Finally, while this is somewhat gnulib specific, I think the practice
goes beyond gnulib
Simon Josefsson wrote:
Finally, while this is somewhat gnulib specific, I think the practice
goes beyond gnulib
Yes, gnulib-tool for modules written in C is similar to
* 'npm install' for JavaScript source code packages [1],
* 'cargo fetch' for Rust source code packages [2],
except that gnulib-tool is simpler: it fetches from a single source location only.
How does Debian handle these kinds of source-code dependencies?
I would assume that (some stripped down
version of) git is a requirement to do any useful work on any platform
these days, so maybe it isn't a problem
The current approach of running autoreconf -fi is based on a
misunderstanding: autoreconf -fi is documented to not replace certain
files with newer versions:
https://lists.nongnu.org/archive/html/bug-gnulib/2024-04/msg00052.html
1) Use upstream's PGP signed git-archive tarball.
To reach our goals in the beginning of this post, this upstream tarball
has to be filtered to remove all pre-generated artifacts and vendored
code.
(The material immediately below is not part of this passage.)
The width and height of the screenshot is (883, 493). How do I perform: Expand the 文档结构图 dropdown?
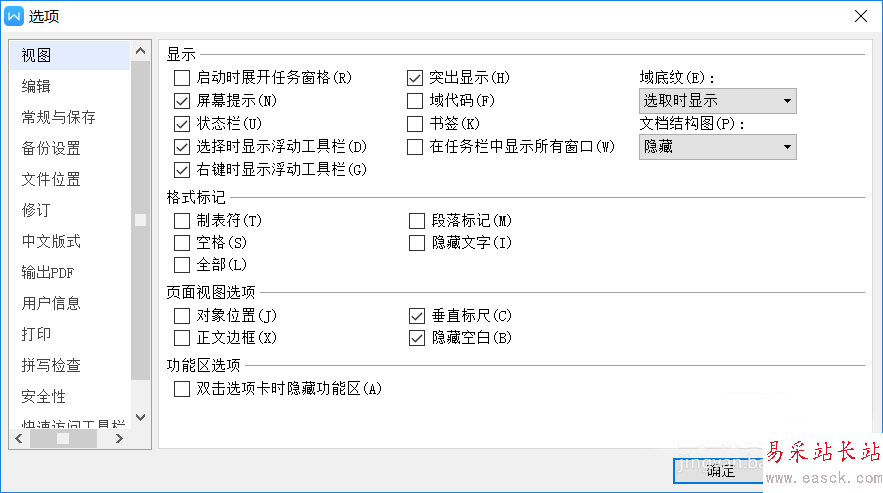click(x=717, y=147)
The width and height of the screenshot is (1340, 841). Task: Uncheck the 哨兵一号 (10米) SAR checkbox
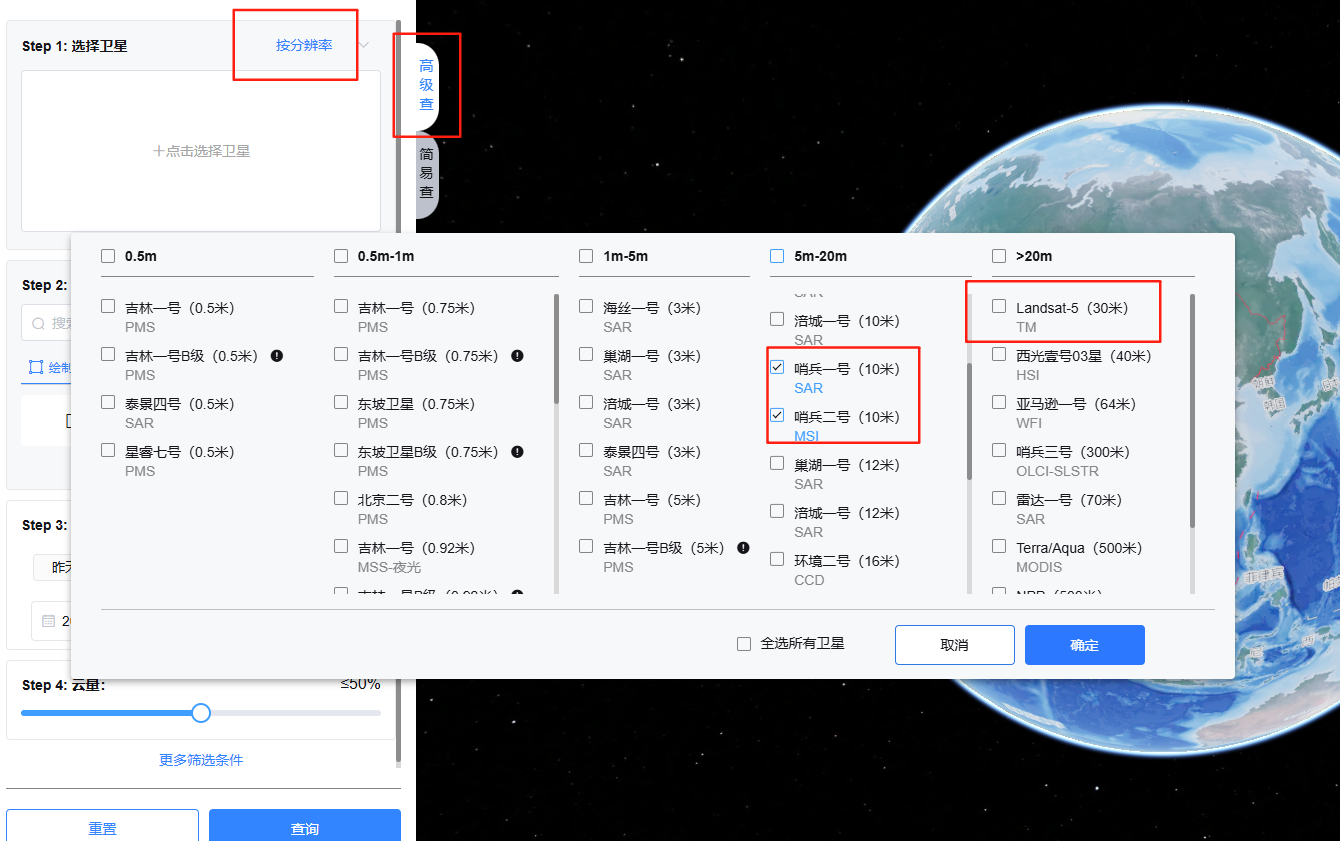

Use some mechanism, like the debian/copyright Files-Excluded
mechanism to remove them. If you used a git-archive upstream tarball, chances are higher that you won't have to do a lot of work especially
for pre-generated scripts.
There is one design of gnulib that is important to understand: gnulib is
a source-only library and is not versioned and has no release tarballs.
Its release artifact is the git repository containing all the commits. Packages like coreutils, gzip, tar etc pin to one particular commit of gnulib.
1) Use upstream's PGP signed git-archive tarball.
Here's how I do it in e2fsprogs which (a) makes the git-archive
tarball be bit-for-bit reproducible given a particular git commit ID,
and (b) minimizes the size of the tarball when stored using
pristine-tar:
https://github.com/tytso/e2fsprogs/blob/master/util/gen-git-tarball
To reach our goals in the beginning of this post, this upstream tarball
has to be filtered to remove all pre-generated artifacts and vendored
code. Use some mechanism, like the debian/copyright Files-Excluded
mechanism to remove them. If you used a git-archive upstream tarball,
chances are higher that you won't have to do a lot of work especially
for pre-generated scripts.
Why does it *has* to be filtered? For the purposes of building, if
you really want to nuke all of the pre-generated files, you can just
move them out of the way at the beginning of the debian/rules run, and
then move them back as part of "debian/rules clean". Then you can use autoreconf -fi to your heart's content in debian/rules (modulo
possibly breaking things if you insist on nuking aclocal.m4 and
regenerating it without taking proper care, as discussed above).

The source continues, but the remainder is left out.